• **Exercise requirements**
When the word "agent" appears in a line of the data below, list that line.

----- Exercise materials -----

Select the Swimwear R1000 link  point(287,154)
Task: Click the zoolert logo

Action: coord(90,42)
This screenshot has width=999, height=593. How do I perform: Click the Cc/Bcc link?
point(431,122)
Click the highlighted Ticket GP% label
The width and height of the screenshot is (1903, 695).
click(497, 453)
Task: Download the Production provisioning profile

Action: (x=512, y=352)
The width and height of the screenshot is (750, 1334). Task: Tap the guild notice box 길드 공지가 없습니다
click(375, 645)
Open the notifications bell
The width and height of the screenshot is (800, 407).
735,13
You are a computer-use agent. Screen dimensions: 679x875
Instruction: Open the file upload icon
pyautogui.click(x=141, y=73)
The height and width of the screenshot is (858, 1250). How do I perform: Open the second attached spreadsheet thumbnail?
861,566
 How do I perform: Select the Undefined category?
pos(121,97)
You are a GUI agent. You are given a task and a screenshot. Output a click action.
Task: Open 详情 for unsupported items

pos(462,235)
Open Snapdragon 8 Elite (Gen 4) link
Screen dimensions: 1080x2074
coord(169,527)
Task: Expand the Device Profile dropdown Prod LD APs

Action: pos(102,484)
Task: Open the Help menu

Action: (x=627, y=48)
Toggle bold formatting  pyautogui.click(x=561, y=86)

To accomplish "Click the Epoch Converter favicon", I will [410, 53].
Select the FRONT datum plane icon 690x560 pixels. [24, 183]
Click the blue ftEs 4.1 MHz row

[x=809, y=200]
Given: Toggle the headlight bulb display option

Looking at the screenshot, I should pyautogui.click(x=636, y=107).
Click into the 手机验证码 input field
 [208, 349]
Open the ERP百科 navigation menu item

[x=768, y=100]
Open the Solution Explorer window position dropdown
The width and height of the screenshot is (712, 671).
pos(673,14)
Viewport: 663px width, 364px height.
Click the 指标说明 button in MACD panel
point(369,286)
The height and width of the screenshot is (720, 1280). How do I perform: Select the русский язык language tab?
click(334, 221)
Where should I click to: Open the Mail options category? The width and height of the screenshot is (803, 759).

-----

• **Answer to the exercise**
You are a computer-use agent. Screen dimensions: 679x875
You are a GUI agent. You are given a task and a screenshot. Output a click action.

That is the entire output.